◆ SET PROBLEM A
Reproduce the rows character for character, from the line that contains "This screenshot has height=410, width=700." through the final row, and leave out the pictures.

What we are going to walk through, in order: the October 2023 law change and why it happened, every investment route that still qualifies you for the Golden Visa in 2026, a real comparison of routes, the AIMA process step by step, honest processing-time expectations, the full cost breakdown, what imóvel buying still gets you (a lot, just not this visa), the Golden Visa versus the D7 and D8, the five mistakes we keep seeing in 2026, and a long FAQ. Fontes are at the bottom, all official.
A resposta rápida: Yes, the Portugal Golden Visa is alive in May 2026. Real estate no longer qualifies. The most-used route is the regulated investment fund route at 500 000 € minimum. The cultural-heritage donation route at 250 000 € is the cheapest legal entry. Physical residency requirement is only 7 days in year one and 14 days every two years after. Citizenship is reachable at year 5 of residency. AIMA processing times in 2026 run 18 to 30 months from application to first card, with legitimate work being done to clear backlog.
O que este guia cobre
- What changed in October 2023
- What still qualifies in May 2026
- Comparison of remaining routes
- The AIMA process, step by step
- The AIMA backlog reality
- Full cost breakdown
- What imóvel still gets you
- Golden Visa vs D7 vs D8
- 5 common mistakes since 2023
- Perguntas frequentes
- Fontes
What changed in October 2023
On 6 October 2023 the Portuguese parliament approved Lei n.º 56/2023, the Mais Habitação (More Housing) law, which entered into force on 7 October 2023. Among many other measures aimed at the housing crisis, the law removed two of the most popular Golden Visa investment categories: direct purchase of real estate, and capital transfer of 1.5 € million held in a Portuguese bank account. Article 390 of the law explicitly amended the residence-by-investment regime in the Lei dos Estrangeiros to strip these options out.

◆ SET PROBLEM B
Rewrite the stretch of the Portugal residency guide from "O que este guia" through "these options out.", putting "Residence Permit" in place of each "Golden Visa".

◆ RECORDS FOR THE EXERCISE

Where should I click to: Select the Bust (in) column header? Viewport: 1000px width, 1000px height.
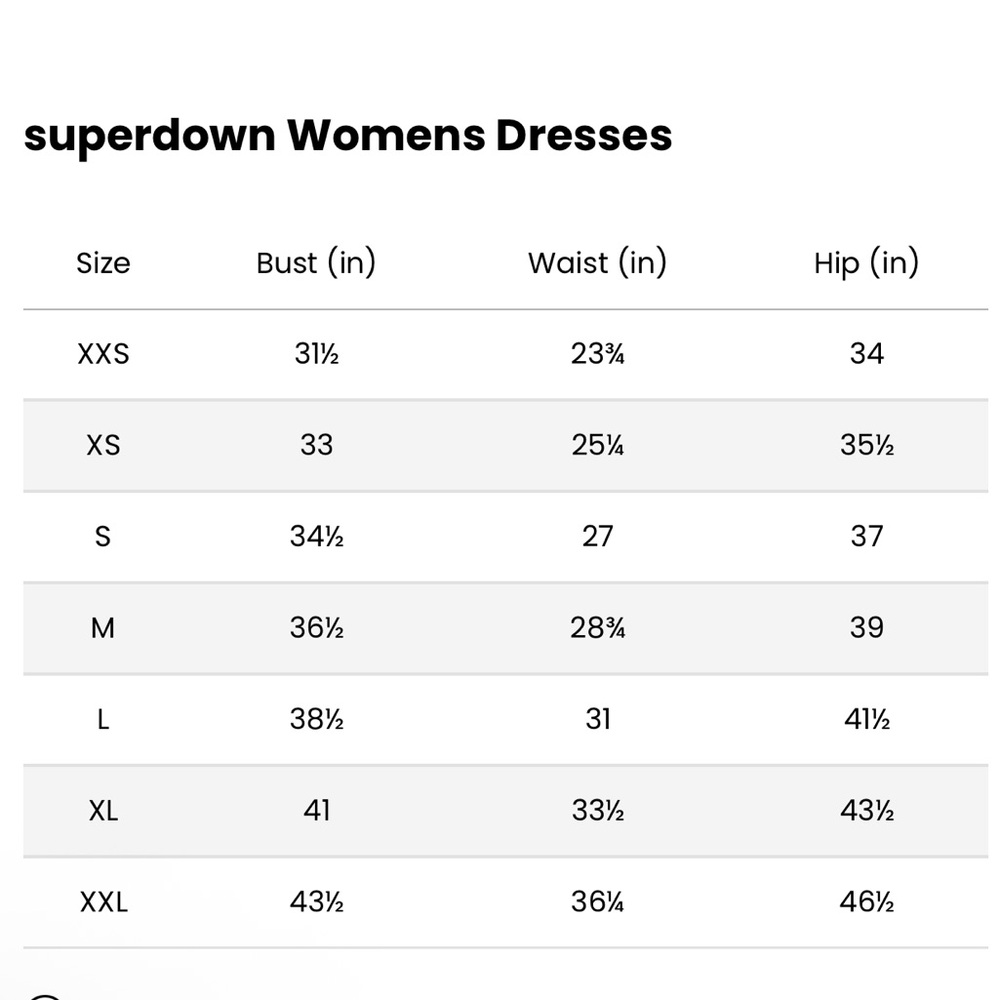316,263
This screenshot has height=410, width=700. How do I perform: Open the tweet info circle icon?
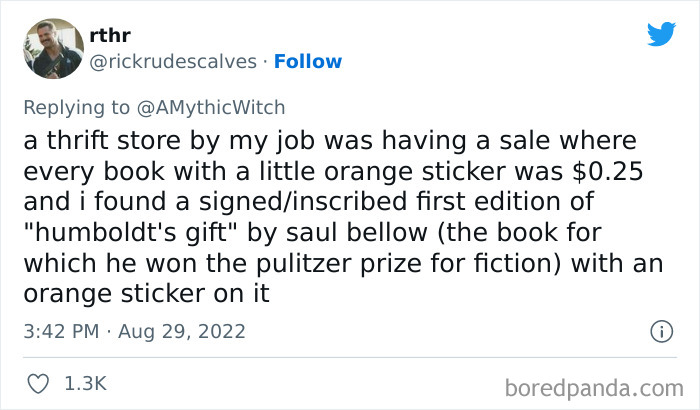pos(660,330)
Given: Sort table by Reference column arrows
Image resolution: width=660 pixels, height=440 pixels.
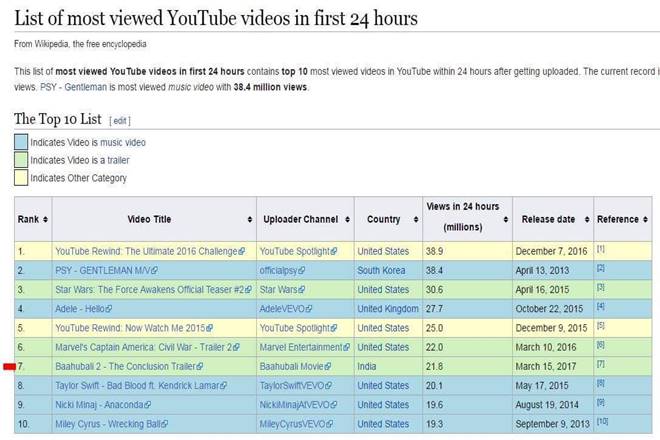Looking at the screenshot, I should pyautogui.click(x=646, y=220).
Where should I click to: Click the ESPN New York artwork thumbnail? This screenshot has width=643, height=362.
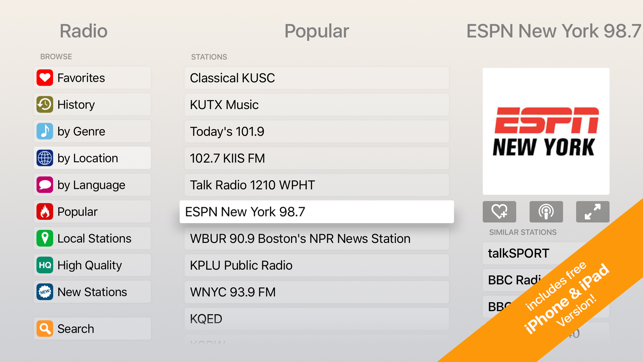[546, 131]
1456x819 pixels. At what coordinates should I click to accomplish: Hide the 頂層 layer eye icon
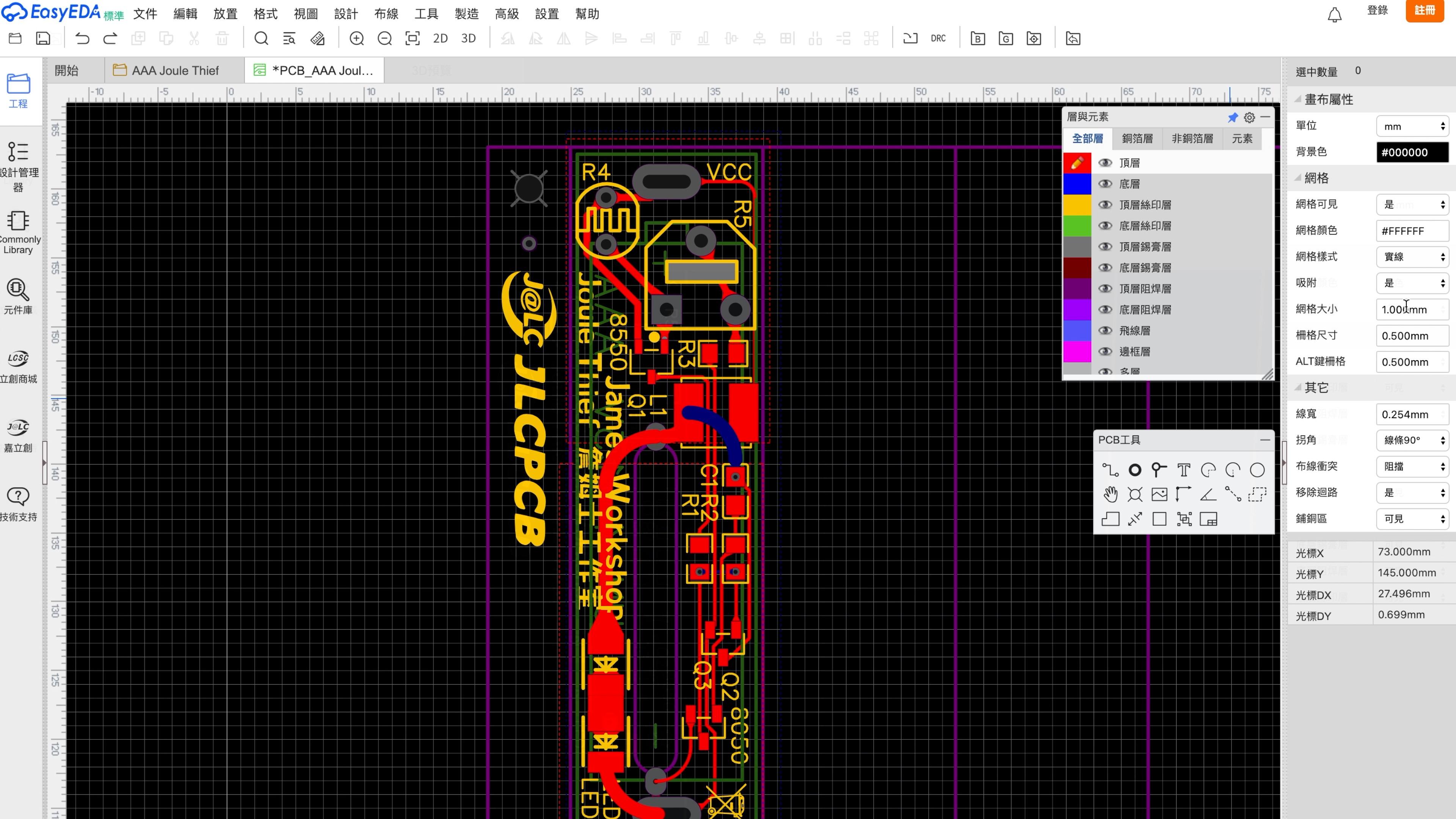1105,163
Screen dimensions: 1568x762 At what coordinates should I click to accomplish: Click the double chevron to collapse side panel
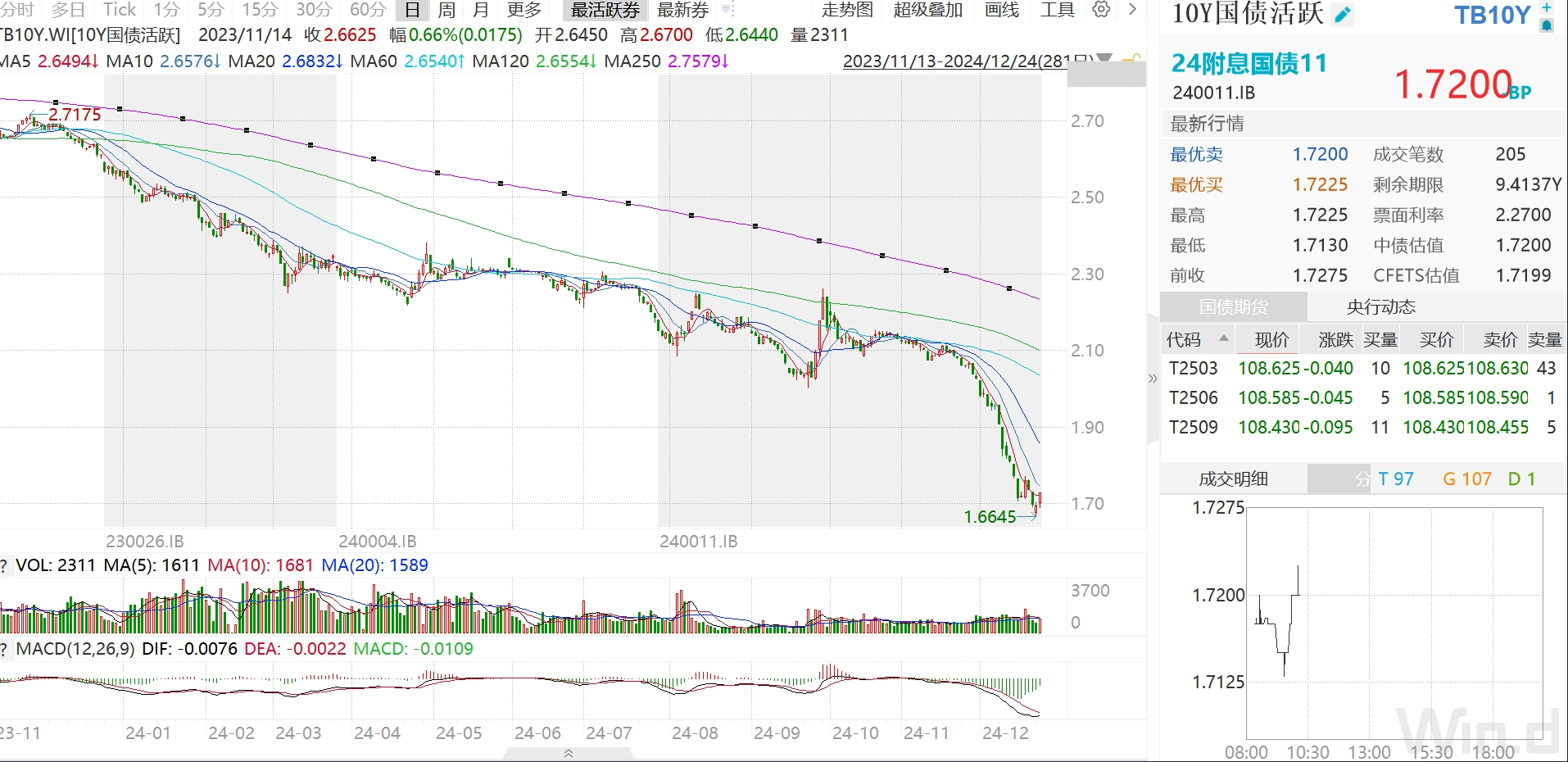pyautogui.click(x=1153, y=379)
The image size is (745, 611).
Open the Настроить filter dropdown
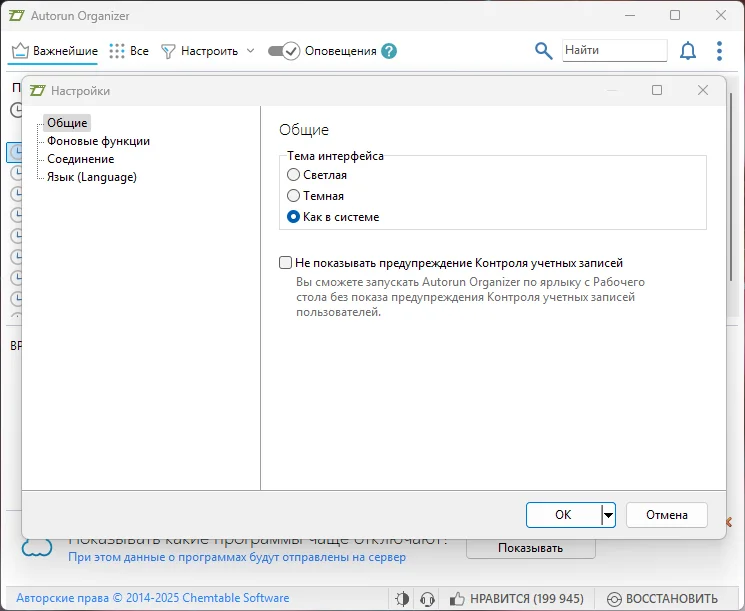point(208,51)
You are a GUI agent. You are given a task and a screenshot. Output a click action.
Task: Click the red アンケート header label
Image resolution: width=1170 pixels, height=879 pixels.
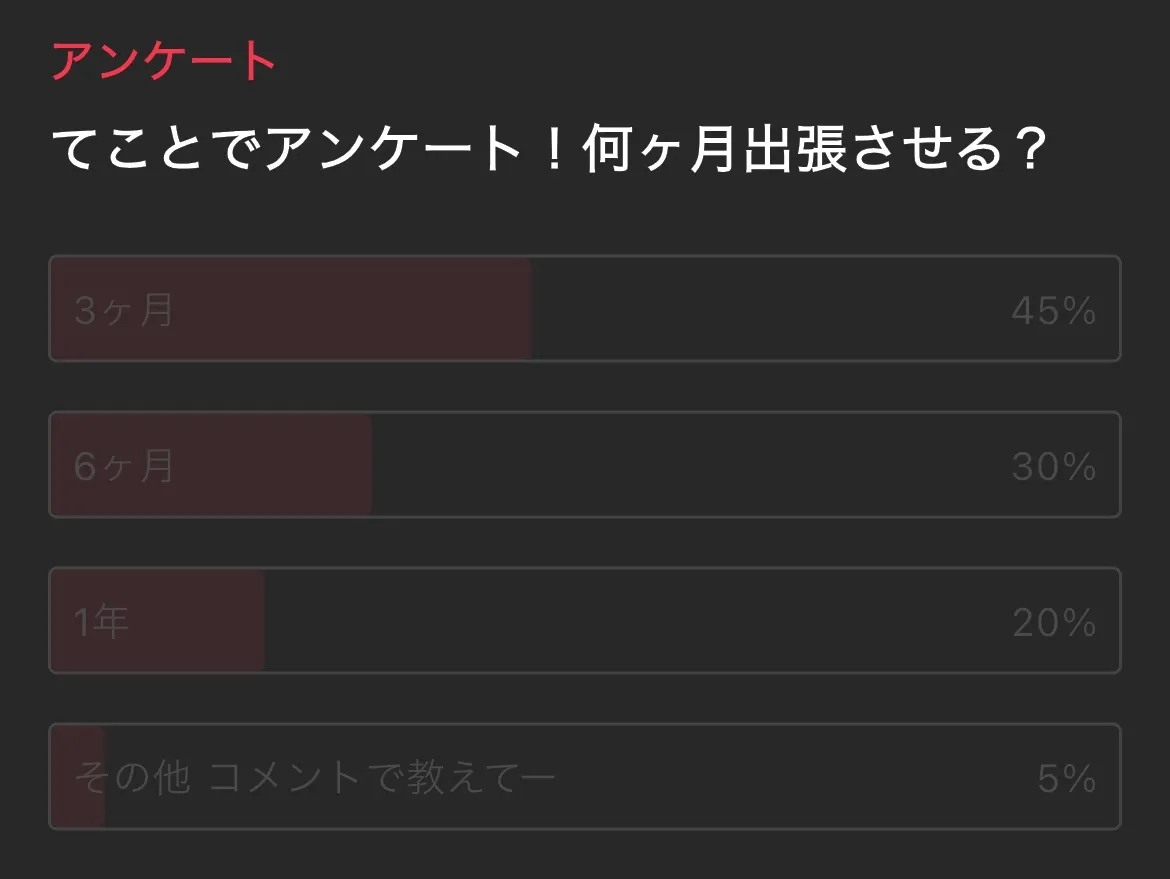point(163,62)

◆ TASK ANSWER A
This screenshot has height=410, width=700. How do I perform: Open the tweet info circle icon?
pos(660,330)
Given: Sort table by Reference column arrows
Image resolution: width=660 pixels, height=440 pixels.
Looking at the screenshot, I should pyautogui.click(x=646, y=220).
Where should I click to: Click the ESPN New York artwork thumbnail? This screenshot has width=643, height=362.
[546, 131]
1456x819 pixels. At what coordinates should I click to accomplish: Hide the 頂層 layer eye icon
1105,163
Screen dimensions: 1568x762 At what coordinates should I click to accomplish: Click the double chevron to collapse side panel
pyautogui.click(x=1153, y=379)
The image size is (745, 611).
Open the Настроить filter dropdown
point(208,51)
You are a GUI agent. You are given a task and a screenshot. Output a click action.
Task: Click the red アンケート header label
Image resolution: width=1170 pixels, height=879 pixels.
point(163,62)

◆ TASK ANSWER B
O que este guia cobre
- What changed in October 2023
- What still qualifies in May 2026
- Comparison of remaining routes
- The AIMA process, step by step
- The AIMA backlog reality
- Full cost breakdown
- What imóvel still gets you
- Residence Permit vs D7 vs D8
- 5 common mistakes since 2023
- Perguntas frequentes
- Fontes
What changed in October 2023
On 6 October 2023 the Portuguese parliament approved Lei n.º 56/2023, the Mais Habitação (More Housing) law, which entered into force on 7 October 2023. Among many other measures aimed at the housing crisis, the law removed two of the most popular Residence Permit investment categories: direct purchase of real estate, and capital transfer of 1.5 € million held in a Portuguese bank account. Article 390 of the law explicitly amended the residence-by-investment regime in the Lei dos Estrangeiros to strip these options out.